Quoique M. Rousseau paroisse faire ici le sacrifice d’un intérêt fort considérable, il faut observer cependant que l’argent est pas toujours le principal mobile des actions humaines : i1 y a des hommes sur qui la vanité a un empire bien plus puissant, & c’est le cas de ce Philosophe. Un refus fait avec ostentation de la pension du roi d’Angleterre, ostentation qu’il souvent recherchée à l’égard d’autres Princes, auroit pu être seule un motif suffisant pour déterminer sa conduite.

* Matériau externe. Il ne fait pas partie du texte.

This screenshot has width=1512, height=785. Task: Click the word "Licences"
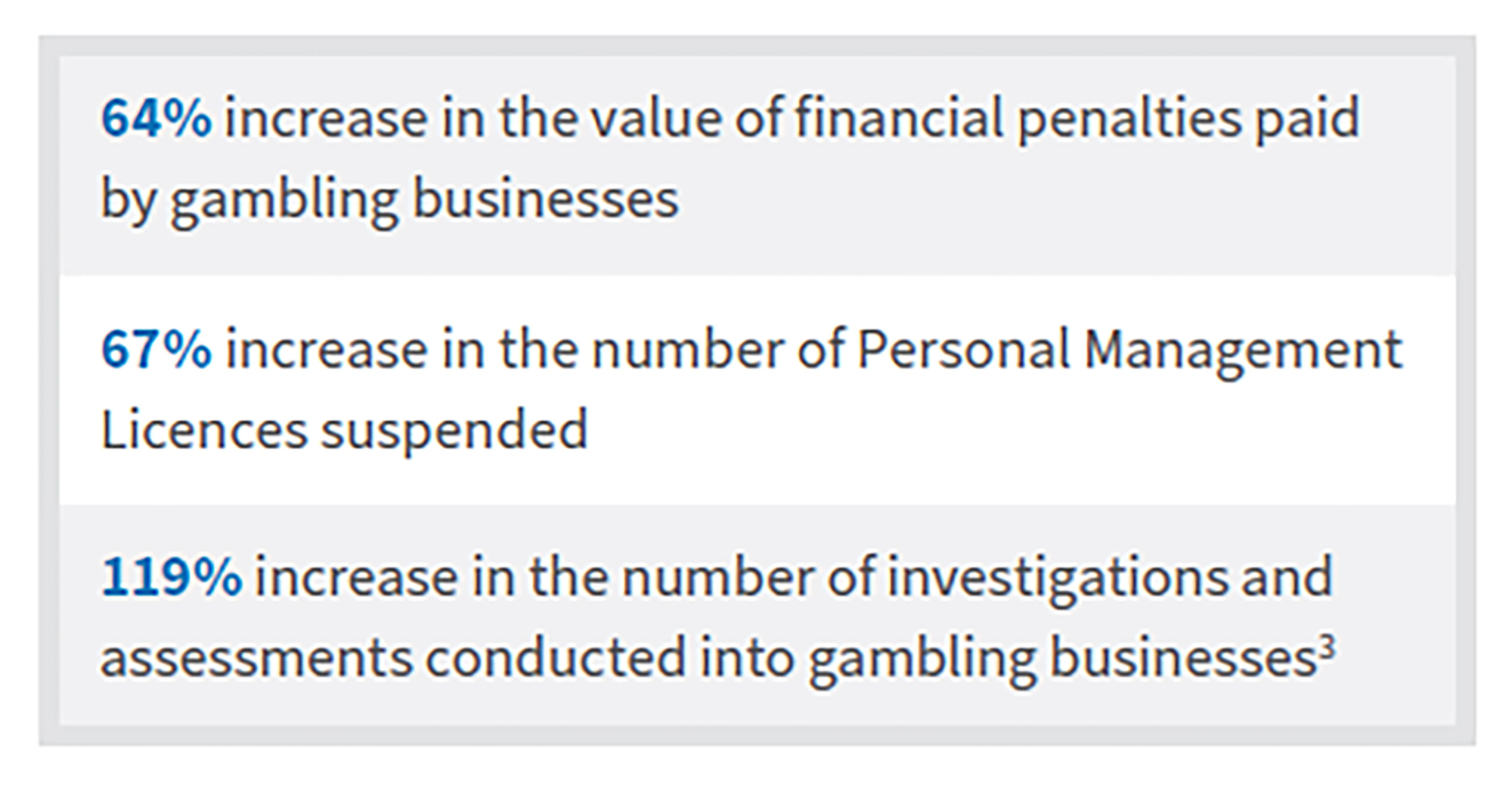point(204,431)
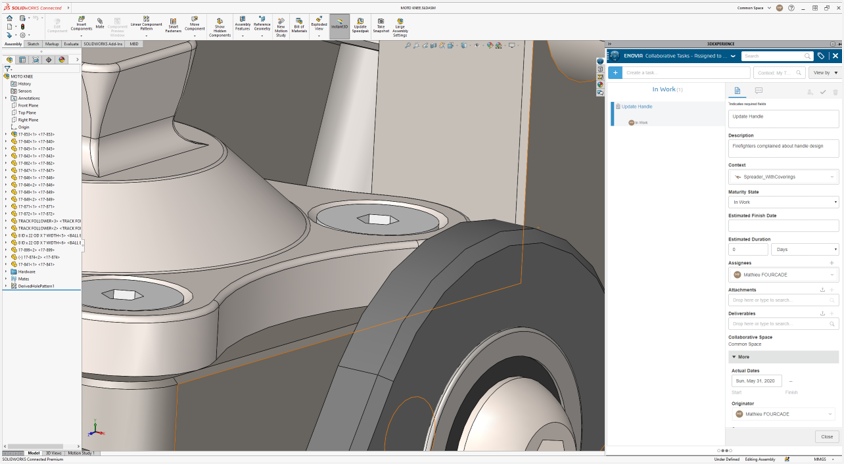This screenshot has width=844, height=464.
Task: Open the Update Handle task link
Action: click(637, 106)
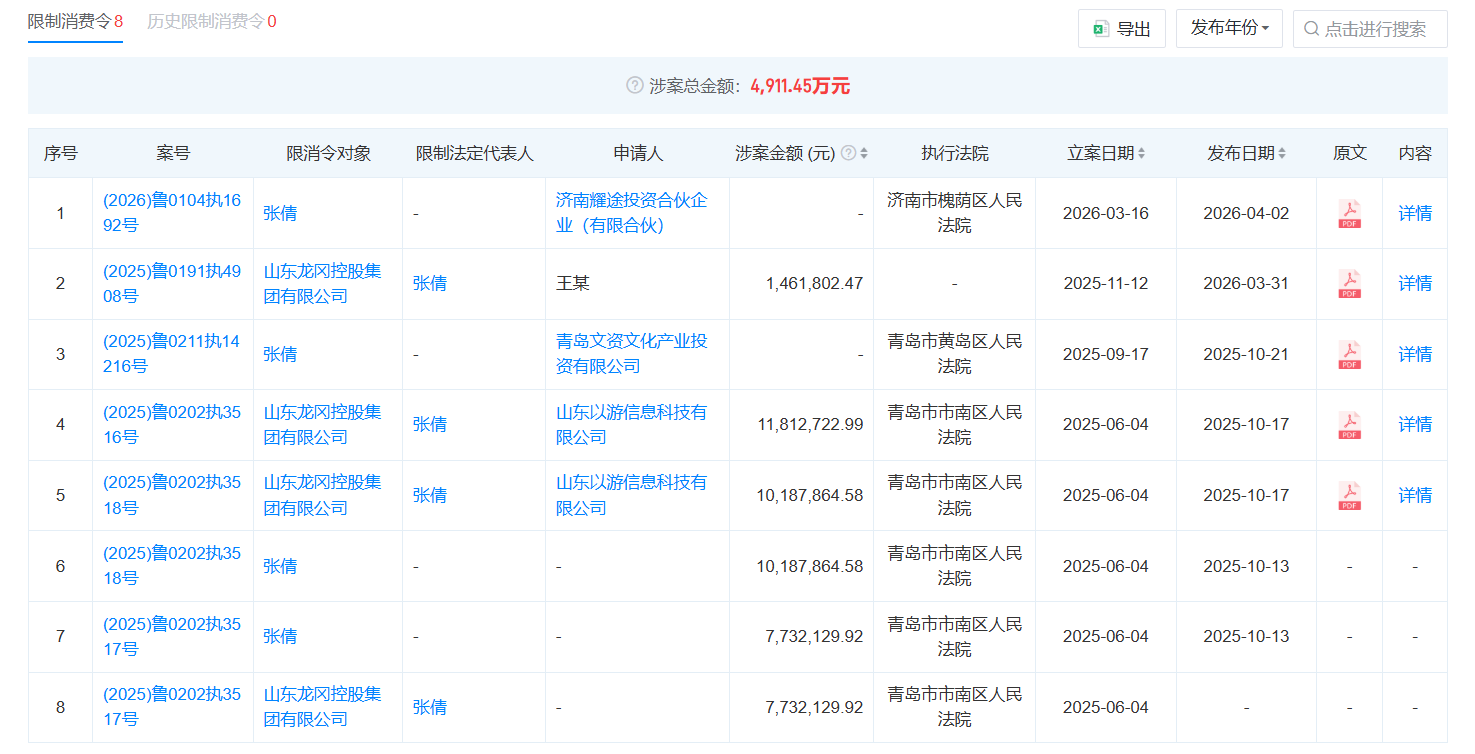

Quelques autres de mes amis traitent toute cette affaire avec plus d’indulgence, & regardent M. Rousseau comme un objet de pitié plutôt que de colere. Ils supposent bien aussi que l’orgueil & l’ingratitude sont la base de son caractere ; mais en même tems ils sont disposés à croire que son esprit, toujours inquiet & flottant, se laisse entraîner au courant de son humeur & de les passions. L’absurdité de ce qu’il avance n’est pas, selon eux, une preuve qu’il soit de mauvaise foi. Il se regarde comme le seul être important de l’univers, & croit bonnement que tout le genre-humain conspire contre lui. Son plus grand bienfaiteur étant celui qui incommode le plus son orgueil, devient le principal objet de son animosité. Il est vrai qu’il emploie, pour soutenir les bizarreries, des fictions & des mensonges ; mais c’est une ressource si commune dans ces têtes foibles qui flottent continuellement entre la raison & la folie, que personne ne doit s’en étonner.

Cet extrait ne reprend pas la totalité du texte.